Hay empresas españolas en las que el presidente ejecutivo gana quinientas veces más que la media de los empleados. Hay muchas familias que tienen que pasar todo el año con lo que algunos directivos ganan en un día. Según los cuadros comparativos de Eurostat, España es hoy uno de los países más desiguales de Europa, sólo por detrás de Letonia, Lituania y Chipre. Como muestra la encuesta sobre condiciones de vida dada a conocer esta semana, los niveles de pobreza y de exclusión social son cada vez más altos.
En Estados Unidos, el aspirante a la nominación del Partido Demócrata para la presidencia Bernie Sanders ha basado parte de su campaña, con gran éxito, en la denuncia de los sueldos millonarios de los directivos de las grandes empresas. En Francia, hay un movimiento cívico para limitar las retribuciones a un máximo equivalente a cien veces el salario mínimo y el Gobierno del presidente Hollande amenaza con establecer un máximo legal a los sueldos de los directivos. ¿Y aquí? Seguro que los programas electorales de los partidos de izquierdas también contienen propuestas dirigidas a luchar contra la desigualdad salarial, pero no tengo la impresión de que se esté hablando lo suficiente de ello, ni que la lucha contra la desigualdad –en sentido más amplio– sea uno de los temas centrales de la nueva campaña electoral.

> [Registros proporcionados]
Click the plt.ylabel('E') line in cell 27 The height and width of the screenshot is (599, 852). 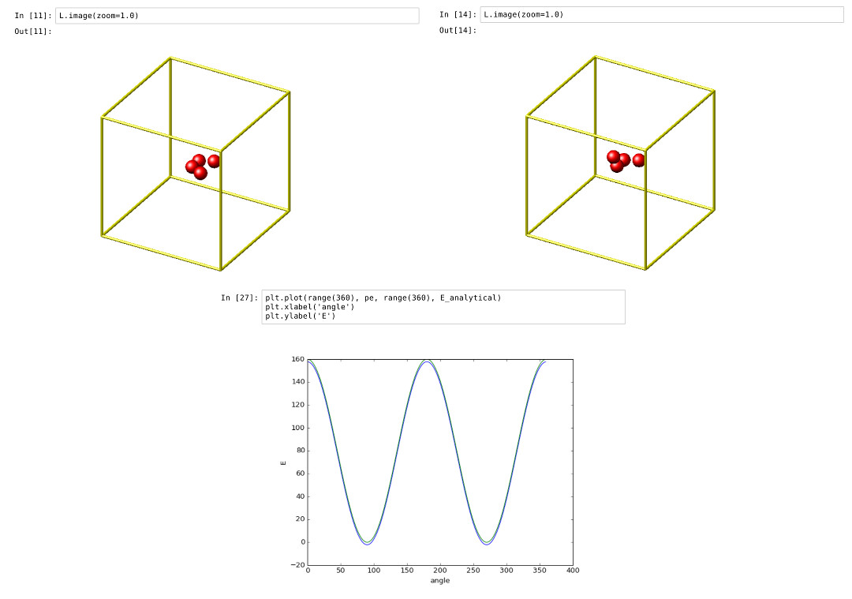pyautogui.click(x=301, y=316)

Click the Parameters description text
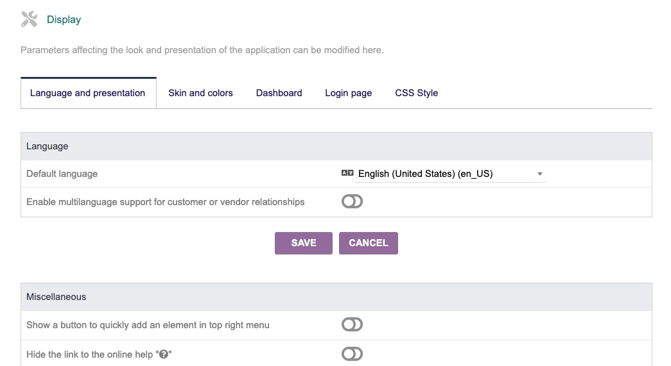[202, 50]
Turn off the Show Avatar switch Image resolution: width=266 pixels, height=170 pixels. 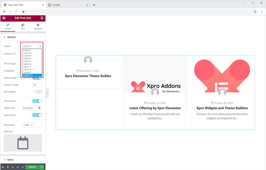[x=37, y=115]
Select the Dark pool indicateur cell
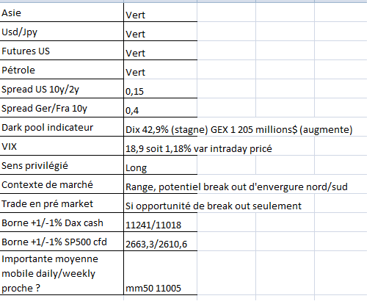 point(62,127)
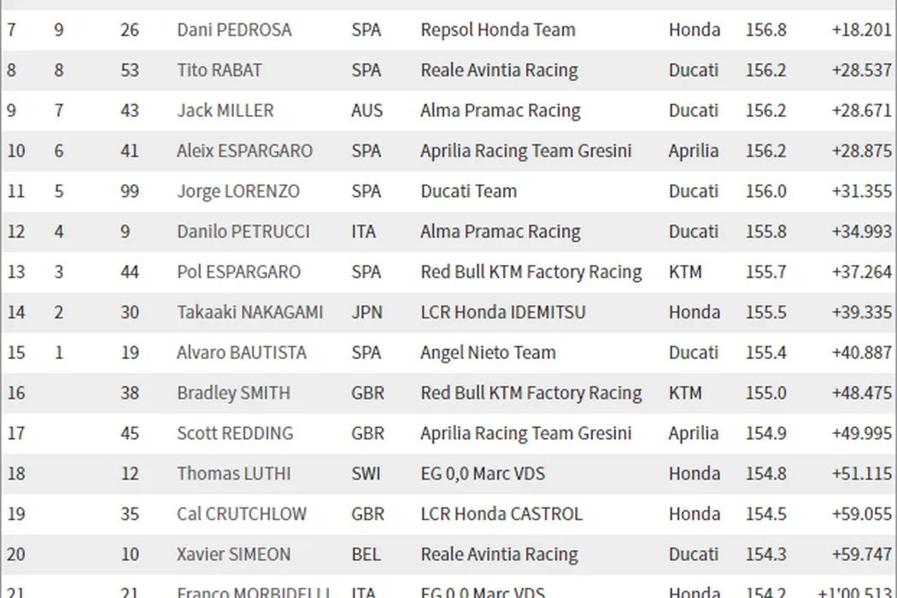Click rider name Dani PEDROSA
The width and height of the screenshot is (897, 598).
[234, 30]
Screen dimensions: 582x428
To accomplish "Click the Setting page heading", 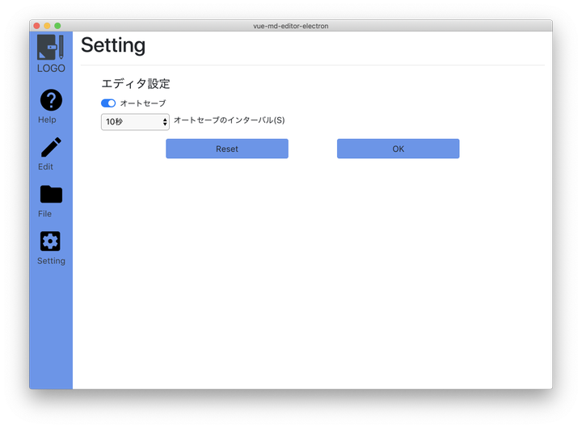I will [113, 45].
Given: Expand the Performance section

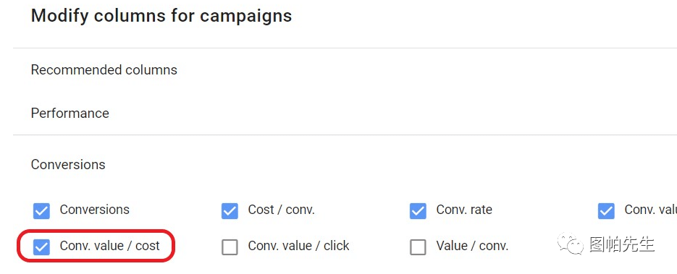Looking at the screenshot, I should (70, 114).
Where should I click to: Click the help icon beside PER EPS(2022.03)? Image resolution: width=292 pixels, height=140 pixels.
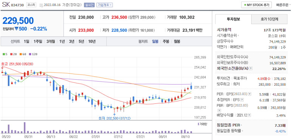tap(250, 94)

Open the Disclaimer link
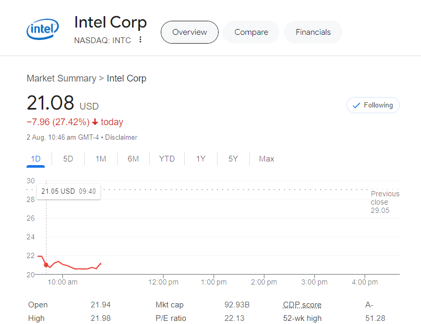121,138
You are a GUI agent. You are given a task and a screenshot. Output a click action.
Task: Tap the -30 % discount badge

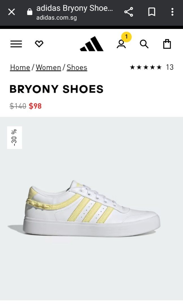(15, 138)
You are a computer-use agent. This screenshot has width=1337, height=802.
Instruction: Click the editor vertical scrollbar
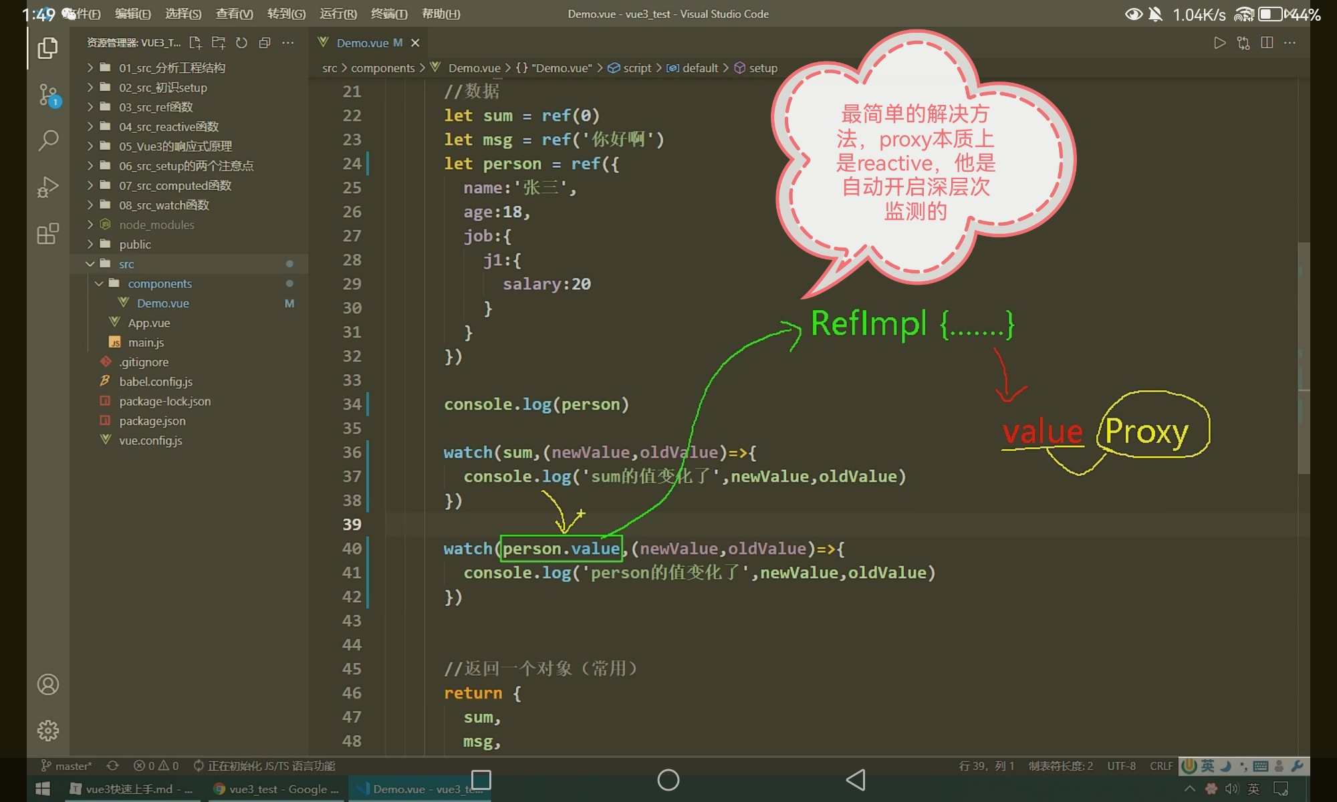(x=1303, y=358)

> [Detalles del ejercicio] Determine si cada afirmación concuerda con el texto sobre la desigualdad salarial. Responda sí o no y cite textualmente las palabras del texto que lo deciden. (a) Según Eurostat, en Europa solo Letonia, Lituania y Chipre son más desiguales que España. (b) En Francia, el Gobierno ya ha fijado un máximo legal para los sueldos de los directivos. (c) El movimiento cívico francés propone limitar las retribuciones a cincuenta veces el salario mínimo.

> [Área de respuesta]
(a) Sí: «España es hoy uno de los países más desiguales de Europa, sólo por detrás de Letonia, Lituania y Chipre».
(b) No: «el Gobierno del presidente Hollande amenaza con establecer un máximo legal a los sueldos de los directivos».
(c) No: «un máximo equivalente a cien veces el salario mínimo».